Sergius frowned. "Then how do you know?"
Ravan shifted, cleaning his beak on the table. I tasted his flesh, he finally said, reluctantly.
"You ate part of Greven?" Sergius groaned, disbelief mingling with revulsion.
I felt compelled to.
"By what?" Sergius demanded, still repulsed. Standing, he angrily began preparing a herbal tea.
By Piven, Ravan said calmly.
Sergius swung around and regarded the raven. "He controls you, too?"
No, Sergius, I promise you. Our bond is not like the bond between him and Greven. But it is a strong connection all the same. Forgive me for tasting Greven.
Sergius softened. "And you think they killed Clovis because they didn't want him telling anyone that Piven was alive?"
It was more than that.
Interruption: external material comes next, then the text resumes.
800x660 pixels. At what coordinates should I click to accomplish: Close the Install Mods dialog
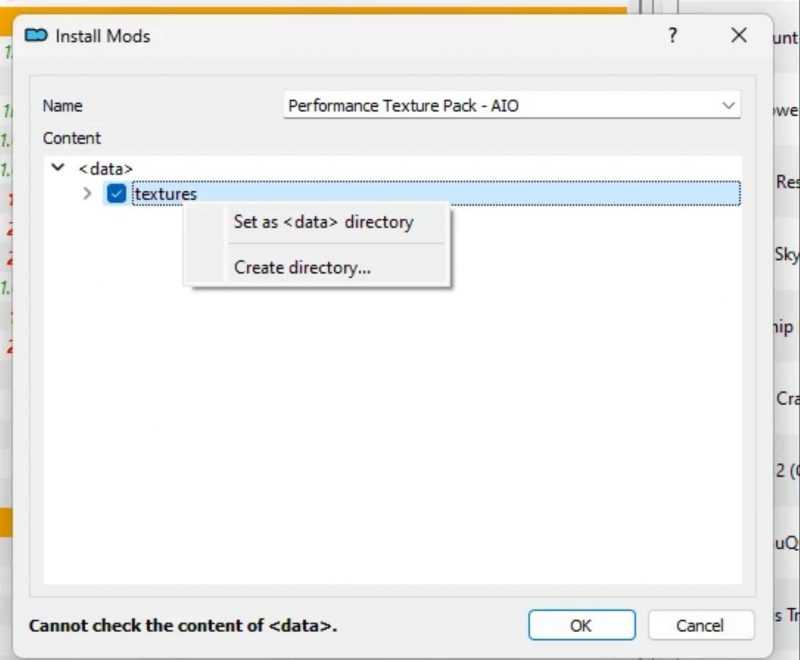coord(739,35)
I told you, Piven is changing.
"You've lost me," Sergius admitted, frowning as he poured the boiled water into a large mug. Immediately a fragrance of herbs filled the room.
There are two things I have to tell you. The first is that since tasting Greven, I can now talk to both him and Piven.
"Like the seam that we use?"
Yes.
A thrill of shock passed through Sergius. "What did they say?"
I think they were more surprised to hear my voice in their minds than the other way around. I didn't linger because Clovis had arrived.
"So you didn't see them kill him?"
No, but I heard it all unfold.
"Can you hear them now?"
If I wanted to, I suppose. But only if Piven wants me to, also.
"Why do you think Piven encouraged you to share Greven with him?"
Ah, that's something I don't fully understand. It probably has to do with the second detail I want to tell you about.
"Go on."
Piven is turning bad.
"Explain bad."
I saw darkness within him. Piven is far cleverer than any of us have ever imagined and he has probably long suspected that a magical bird doesn't just come along for no reason. He must assume that I am around him for a reason and that I don't communicate only with him.
"He knows about me?" Sergius asked, aghast.
No. He presumes by my comings and goings that I go back to Loethar. He is not interested in that, I don't think. But I think he needed a witness to the trammeling. He needs a witness to this change. I know from my glimpse into him that he fights this darkness with all his being.
"Ravan, assure me he can't eavesdrop on this conversation."
I would know if he were listening. He is not. He cannot, because I can shield myself. He doesn't take care to shield his thoughts from me. That's my very point; he wants me to know what he is thinking.
"This darkness you speak of. What is it? What do you see?"
Evil. As he explained to Greven, for every good deed he does, or tries to do, for all the goodness in his soul, there is a debt of darkness. And as he uses his power to give aid, the healing power that leaves him is exchanged by the gloom of evil.
Sergius frowned and sank his chin onto his cupped hands. "As goodness moves out, darkness moves in?"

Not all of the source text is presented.